DIRECTIONS FOR THIS TASK: Retype every one of the records below, keeping each line unchanged.

DATASET RECORDS:
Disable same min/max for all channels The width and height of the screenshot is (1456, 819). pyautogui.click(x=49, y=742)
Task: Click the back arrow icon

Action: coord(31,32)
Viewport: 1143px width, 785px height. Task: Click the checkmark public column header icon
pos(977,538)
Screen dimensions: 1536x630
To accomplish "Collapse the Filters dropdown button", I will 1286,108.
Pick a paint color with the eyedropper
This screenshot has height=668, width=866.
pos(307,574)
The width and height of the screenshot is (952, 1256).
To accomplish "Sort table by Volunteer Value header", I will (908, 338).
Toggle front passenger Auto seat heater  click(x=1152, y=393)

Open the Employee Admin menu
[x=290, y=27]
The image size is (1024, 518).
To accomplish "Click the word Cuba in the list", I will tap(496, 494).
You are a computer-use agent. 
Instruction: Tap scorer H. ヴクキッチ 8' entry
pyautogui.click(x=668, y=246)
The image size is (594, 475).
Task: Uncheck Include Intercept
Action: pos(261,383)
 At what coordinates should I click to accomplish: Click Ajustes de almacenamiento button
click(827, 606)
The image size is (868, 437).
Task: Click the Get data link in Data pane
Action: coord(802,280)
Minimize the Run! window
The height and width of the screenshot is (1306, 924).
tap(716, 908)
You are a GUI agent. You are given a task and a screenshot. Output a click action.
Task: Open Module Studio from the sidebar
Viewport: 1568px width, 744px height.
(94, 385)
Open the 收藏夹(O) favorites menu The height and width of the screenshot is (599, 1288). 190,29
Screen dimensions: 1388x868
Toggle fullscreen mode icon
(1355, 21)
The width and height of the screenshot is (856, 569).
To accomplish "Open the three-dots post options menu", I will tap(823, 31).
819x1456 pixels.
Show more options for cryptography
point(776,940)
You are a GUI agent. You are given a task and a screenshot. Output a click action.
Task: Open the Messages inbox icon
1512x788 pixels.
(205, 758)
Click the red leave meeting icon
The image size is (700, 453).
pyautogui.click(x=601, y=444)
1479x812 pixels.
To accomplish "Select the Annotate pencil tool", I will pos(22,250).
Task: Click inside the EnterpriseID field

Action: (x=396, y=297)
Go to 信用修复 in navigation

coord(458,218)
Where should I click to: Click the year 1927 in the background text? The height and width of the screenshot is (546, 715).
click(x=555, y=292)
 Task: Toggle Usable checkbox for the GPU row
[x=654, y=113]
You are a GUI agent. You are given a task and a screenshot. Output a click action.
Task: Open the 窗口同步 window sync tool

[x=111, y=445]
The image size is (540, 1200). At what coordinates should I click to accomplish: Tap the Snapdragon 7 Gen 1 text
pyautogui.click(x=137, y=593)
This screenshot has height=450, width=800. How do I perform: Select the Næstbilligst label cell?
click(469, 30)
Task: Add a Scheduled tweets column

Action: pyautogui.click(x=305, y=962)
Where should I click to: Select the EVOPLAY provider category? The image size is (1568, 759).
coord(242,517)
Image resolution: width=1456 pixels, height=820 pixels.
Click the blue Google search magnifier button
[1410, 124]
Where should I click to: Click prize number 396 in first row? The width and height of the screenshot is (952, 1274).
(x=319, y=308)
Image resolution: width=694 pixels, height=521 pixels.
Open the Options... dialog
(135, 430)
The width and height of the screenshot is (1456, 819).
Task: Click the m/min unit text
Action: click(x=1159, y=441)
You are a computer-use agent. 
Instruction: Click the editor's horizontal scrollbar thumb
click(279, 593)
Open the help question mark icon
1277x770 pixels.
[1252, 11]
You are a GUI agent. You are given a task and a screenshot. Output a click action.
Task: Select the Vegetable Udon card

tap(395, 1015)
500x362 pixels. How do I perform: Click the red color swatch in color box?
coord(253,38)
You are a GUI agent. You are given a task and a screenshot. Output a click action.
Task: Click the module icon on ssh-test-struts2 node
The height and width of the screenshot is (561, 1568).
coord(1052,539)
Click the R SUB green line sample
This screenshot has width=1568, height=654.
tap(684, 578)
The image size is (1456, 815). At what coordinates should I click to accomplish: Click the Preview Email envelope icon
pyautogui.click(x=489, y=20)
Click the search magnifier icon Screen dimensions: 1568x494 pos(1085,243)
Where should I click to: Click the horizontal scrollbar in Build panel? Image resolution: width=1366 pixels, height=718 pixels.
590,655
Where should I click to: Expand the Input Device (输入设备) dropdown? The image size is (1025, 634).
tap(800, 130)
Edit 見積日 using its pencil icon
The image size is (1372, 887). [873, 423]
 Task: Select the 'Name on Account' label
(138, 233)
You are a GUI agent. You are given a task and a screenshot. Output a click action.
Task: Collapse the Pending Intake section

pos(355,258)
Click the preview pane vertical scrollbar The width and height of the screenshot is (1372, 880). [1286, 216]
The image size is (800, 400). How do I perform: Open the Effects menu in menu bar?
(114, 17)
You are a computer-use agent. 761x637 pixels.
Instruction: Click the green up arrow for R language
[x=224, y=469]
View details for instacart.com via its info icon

EXERCISE OUTPUT:
Disable same min/max for all channels The width and height of the screenshot is (1456, 819). pyautogui.click(x=49, y=742)
Task: Click the back arrow icon

Action: coord(31,32)
Viewport: 1143px width, 785px height. Task: Click the checkmark public column header icon
pos(977,538)
Screen dimensions: 1536x630
To accomplish "Collapse the Filters dropdown button", I will 1286,108.
Pick a paint color with the eyedropper
This screenshot has height=668, width=866.
pos(307,574)
The width and height of the screenshot is (952, 1256).
To accomplish "Sort table by Volunteer Value header", I will (908, 338).
Toggle front passenger Auto seat heater  click(x=1152, y=393)

Open the Employee Admin menu
[x=290, y=27]
The image size is (1024, 518).
To accomplish "Click the word Cuba in the list", I will tap(496, 494).
You are a computer-use agent. 
Instruction: Tap scorer H. ヴクキッチ 8' entry
pyautogui.click(x=668, y=246)
The image size is (594, 475).
Task: Uncheck Include Intercept
Action: pos(261,383)
 At what coordinates should I click to accomplish: Click Ajustes de almacenamiento button
click(827, 606)
The image size is (868, 437).
Task: Click the Get data link in Data pane
Action: coord(802,280)
Minimize the Run! window
The height and width of the screenshot is (1306, 924).
tap(716, 908)
You are a GUI agent. You are given a task and a screenshot. Output a click action.
Task: Open Module Studio from the sidebar
Viewport: 1568px width, 744px height.
(94, 385)
Open the 收藏夹(O) favorites menu The height and width of the screenshot is (599, 1288). 190,29
Screen dimensions: 1388x868
Toggle fullscreen mode icon
(1355, 21)
The width and height of the screenshot is (856, 569).
To accomplish "Open the three-dots post options menu", I will tap(823, 31).
819x1456 pixels.
Show more options for cryptography
point(776,940)
You are a GUI agent. You are given a task and a screenshot. Output a click action.
Task: Open the Messages inbox icon
1512x788 pixels.
(205, 758)
Click the red leave meeting icon
The image size is (700, 453).
pyautogui.click(x=601, y=444)
1479x812 pixels.
To accomplish "Select the Annotate pencil tool", I will pos(22,250).
Task: Click inside the EnterpriseID field

Action: (x=396, y=297)
Go to 信用修复 in navigation

coord(458,218)
Where should I click to: Click the year 1927 in the background text? The height and width of the screenshot is (546, 715).
click(x=555, y=292)
 Task: Toggle Usable checkbox for the GPU row
[x=654, y=113]
You are a GUI agent. You are given a task and a screenshot. Output a click action.
Task: Open the 窗口同步 window sync tool

[x=111, y=445]
The image size is (540, 1200). At what coordinates should I click to accomplish: Tap the Snapdragon 7 Gen 1 text
pyautogui.click(x=137, y=593)
This screenshot has height=450, width=800. How do I perform: Select the Næstbilligst label cell?
click(469, 30)
Task: Add a Scheduled tweets column

Action: pyautogui.click(x=305, y=962)
Where should I click to: Select the EVOPLAY provider category? The image size is (1568, 759).
coord(242,517)
Image resolution: width=1456 pixels, height=820 pixels.
Click the blue Google search magnifier button
[1410, 124]
Where should I click to: Click prize number 396 in first row? The width and height of the screenshot is (952, 1274).
(x=319, y=308)
Image resolution: width=694 pixels, height=521 pixels.
Open the Options... dialog
(135, 430)
The width and height of the screenshot is (1456, 819).
Task: Click the m/min unit text
Action: click(x=1159, y=441)
You are a computer-use agent. 
Instruction: Click the editor's horizontal scrollbar thumb
click(279, 593)
Open the help question mark icon
1277x770 pixels.
[1252, 11]
You are a GUI agent. You are given a task and a screenshot. Output a click action.
Task: Select the Vegetable Udon card

tap(395, 1015)
500x362 pixels. How do I perform: Click the red color swatch in color box?
coord(253,38)
You are a GUI agent. You are given a task and a screenshot. Output a click action.
Task: Click the module icon on ssh-test-struts2 node
The height and width of the screenshot is (561, 1568).
coord(1052,539)
Click the R SUB green line sample
This screenshot has width=1568, height=654.
tap(684, 578)
The image size is (1456, 815). At what coordinates should I click to accomplish: Click the Preview Email envelope icon
pyautogui.click(x=489, y=20)
Click the search magnifier icon Screen dimensions: 1568x494 pos(1085,243)
Where should I click to: Click the horizontal scrollbar in Build panel? Image resolution: width=1366 pixels, height=718 pixels.
590,655
Where should I click to: Expand the Input Device (输入设备) dropdown? The image size is (1025, 634).
tap(800, 130)
Edit 見積日 using its pencil icon
The image size is (1372, 887). [873, 423]
 Task: Select the 'Name on Account' label
(138, 233)
You are a GUI agent. You are given a task and a screenshot. Output a click action.
Task: Collapse the Pending Intake section

pos(355,258)
Click the preview pane vertical scrollbar The width and height of the screenshot is (1372, 880). [1286, 216]
The image size is (800, 400). How do I perform: Open the Effects menu in menu bar?
(114, 17)
You are a computer-use agent. 761x637 pixels.
Instruction: Click the green up arrow for R language
[x=224, y=469]
View details for instacart.com via its info icon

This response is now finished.